It is estimated that 60 to 80 per cent of Norway’s population experience lower back pain at some point in life. No single condition costs society more in social insurance benefits.
“After a prolapsed disc, long-term lower back pain and sciatica are all-too-familiar problems,” says Senior Researcher Johannes Gjerstad of the Norwegian National Institute of Occupational Health (STAMI). “For most people this means sick leave and greatly diminished quality of life.”
It has long been a mystery why some people develop long-term lower back pain after a prolapse and others do not. Now, findings from a research project headed by Dr Gjerstad indicate that part of the explanation lies in our genes.
The project, which has received funding from the Research Council of Norway’s Programme on Clinical Research (KLINISKFORSKNING), involves nearly 300 patients with prolapsed discs at Oslo University Hospital and Haukeland University Hospital in Bergen.
Comparing these back patients with a healthy control group, the researchers initially discovered no genetic differences between the two groups.
“This surprised us,” says Line Melå Jacobsen, a doctoral research fellow involved in the project. “The findings did not match our supposition that some people are genetically predisposed to lower back pain and sciatica.”

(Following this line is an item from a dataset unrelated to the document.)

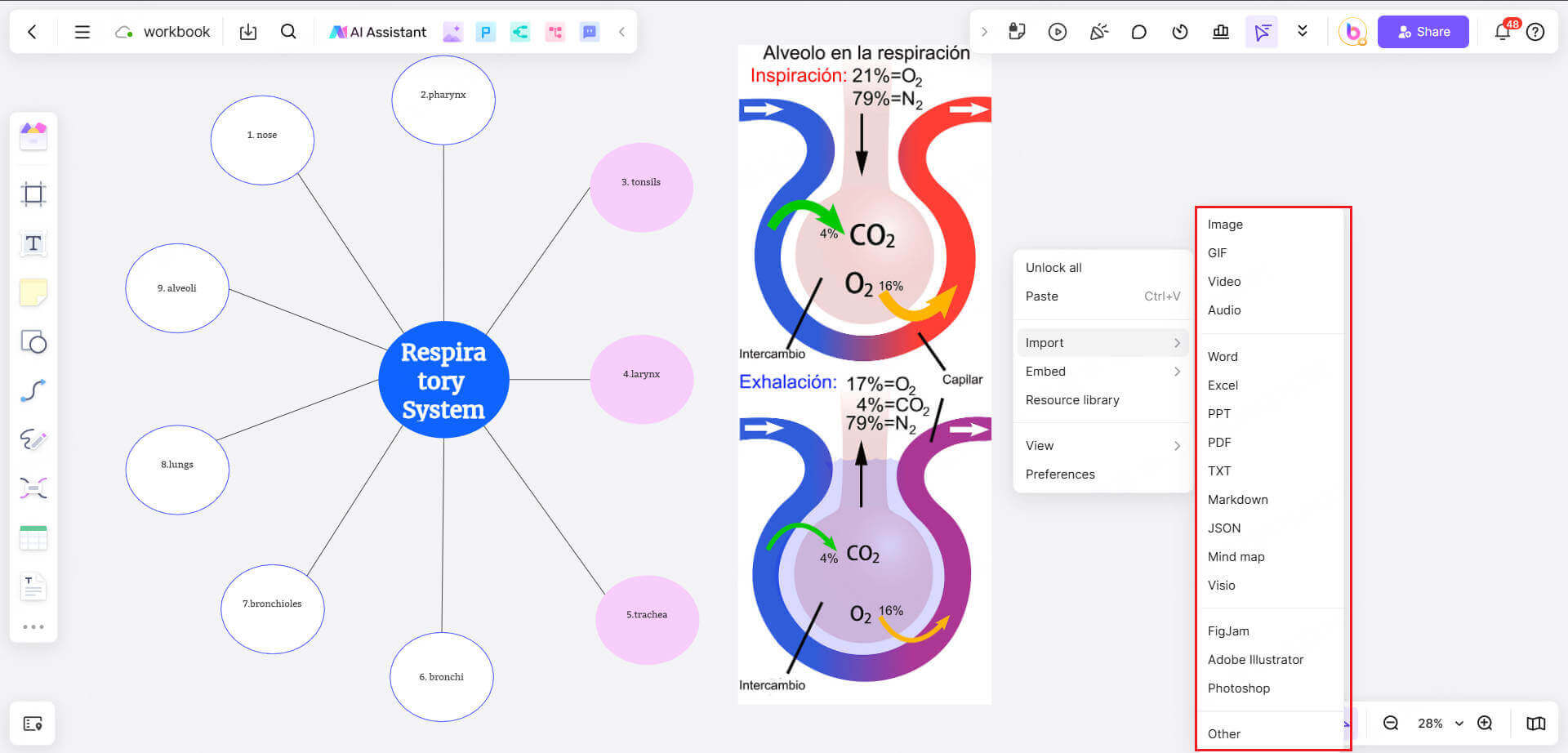Open the AI Assistant
The width and height of the screenshot is (1568, 753).
pyautogui.click(x=377, y=32)
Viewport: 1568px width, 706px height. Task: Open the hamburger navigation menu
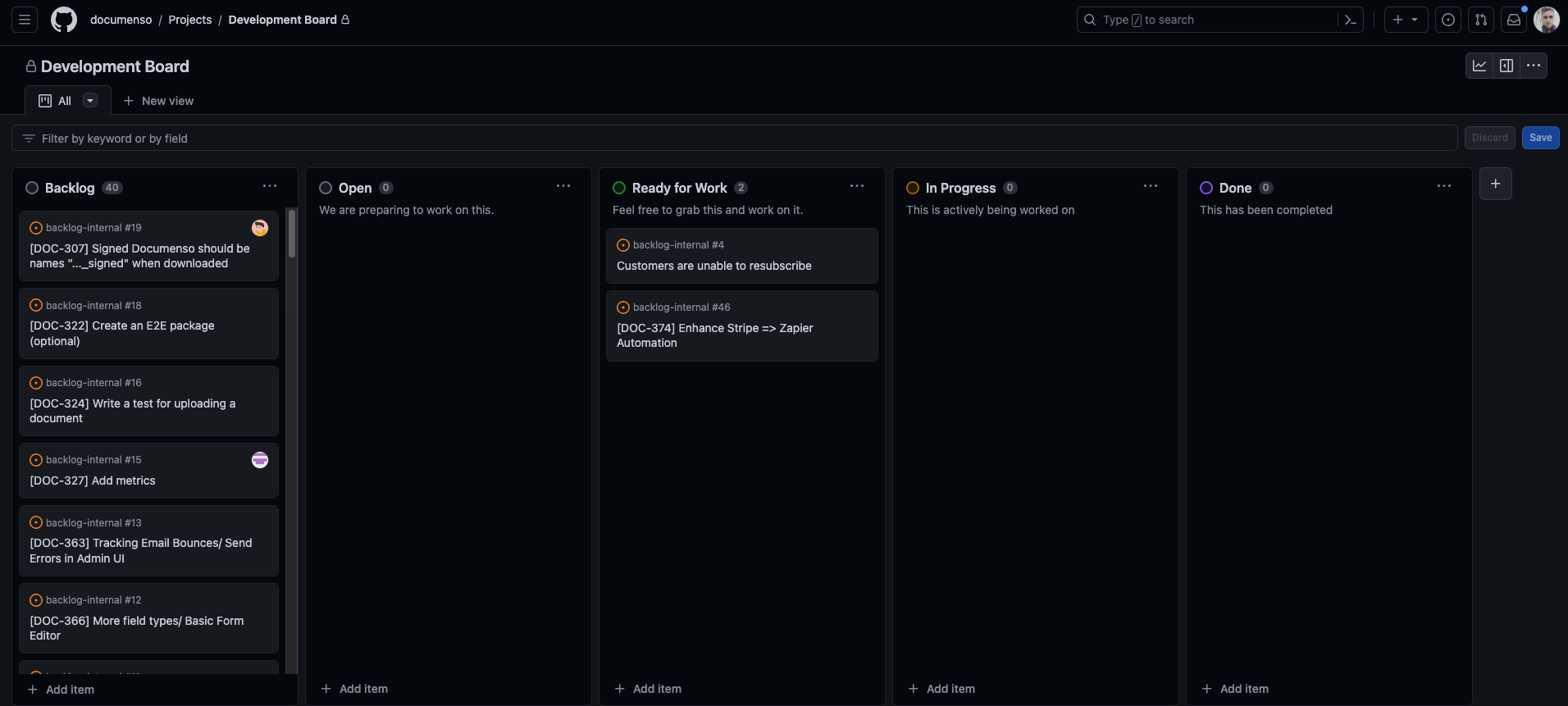coord(25,20)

Fortunately the research team did not give up there, because following up the patients for an entire year proved enlightening. It turned out that the back pain developed very differently from patient to patient: in two out of three prolapse cases, the patients healed completely, but the remaining third continued to suffer.
Build-up of pain inducers
Studying the patients’ DNA, Melå Jacobsen found that they possessed different variants of a gene that can lead to the accumulation of pain-inducing substances, which in turn can make some people develop chronic pain more readily than others.
Although everyone basically has the same genes, there are many genes that come in multiple versions – an ordinary and a variant. Often this variation is caused when a single base-pair in the DNA code is substituted by another pair.

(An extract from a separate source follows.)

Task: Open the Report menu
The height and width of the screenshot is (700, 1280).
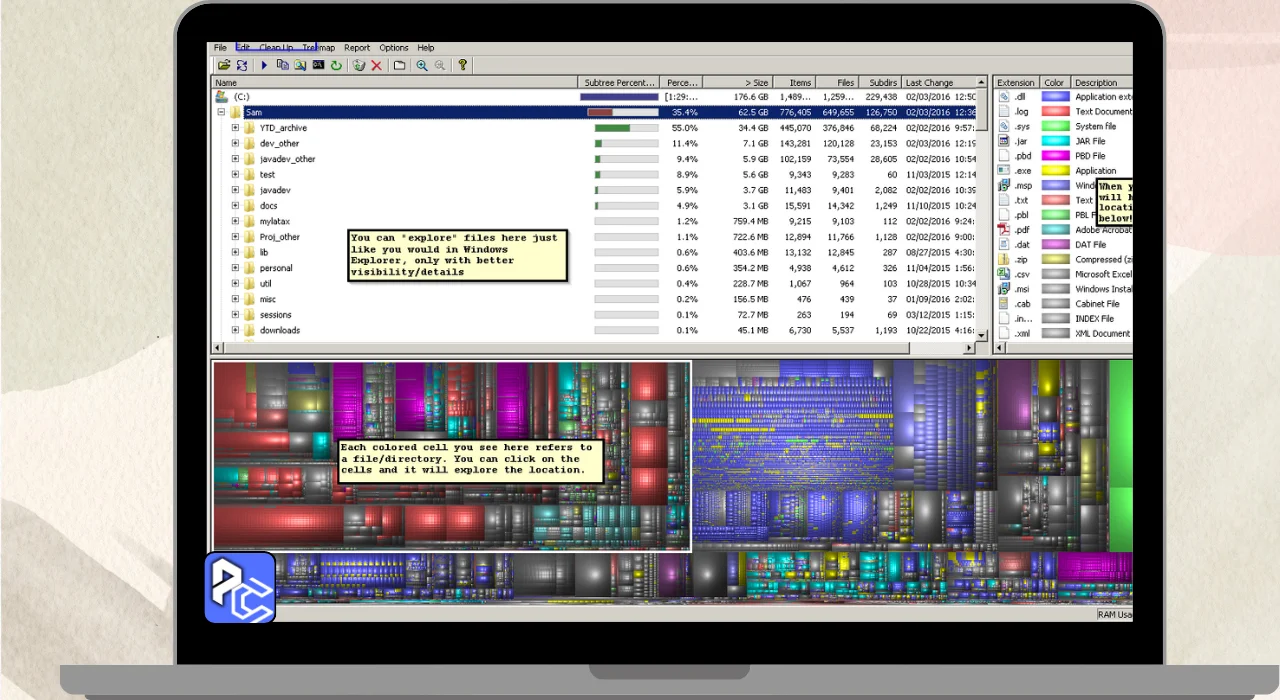Action: [x=357, y=48]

“The COMT Val158Met gene variant we’ve been studying reduces the activity of a key enzyme for breaking down substances that can induce pain,” explains Melå Jacobsen. “Patients with this gene variant had more long-term pain and poorer functionality than patients without that variant.”
Knowledge such as this will ultimately help researchers to customise prevention and treatment better.
Environmental factors significant
The researchers stress that although our genes may be a contributing factor, they do not fully account for why some people develop chronic back pain and others do not.
“What we have found is a low-impact gene variant,” points out Dr Gjerstad, “meaning that it does not in itself lead to chronic pain. So people with an ‘unlucky’ gene variant are not necessarily fated to suffer.” Other factors also play a role, he adds, including physical and psychosocial workload.
“In a way it is good to know that the work environment also plays a part, because we can alter that. And since we know that some people are more prone to back pain than others,” concludes Dr Gjerstad, “we need to take them into consideration and try to make sure that as few as possible become affected.”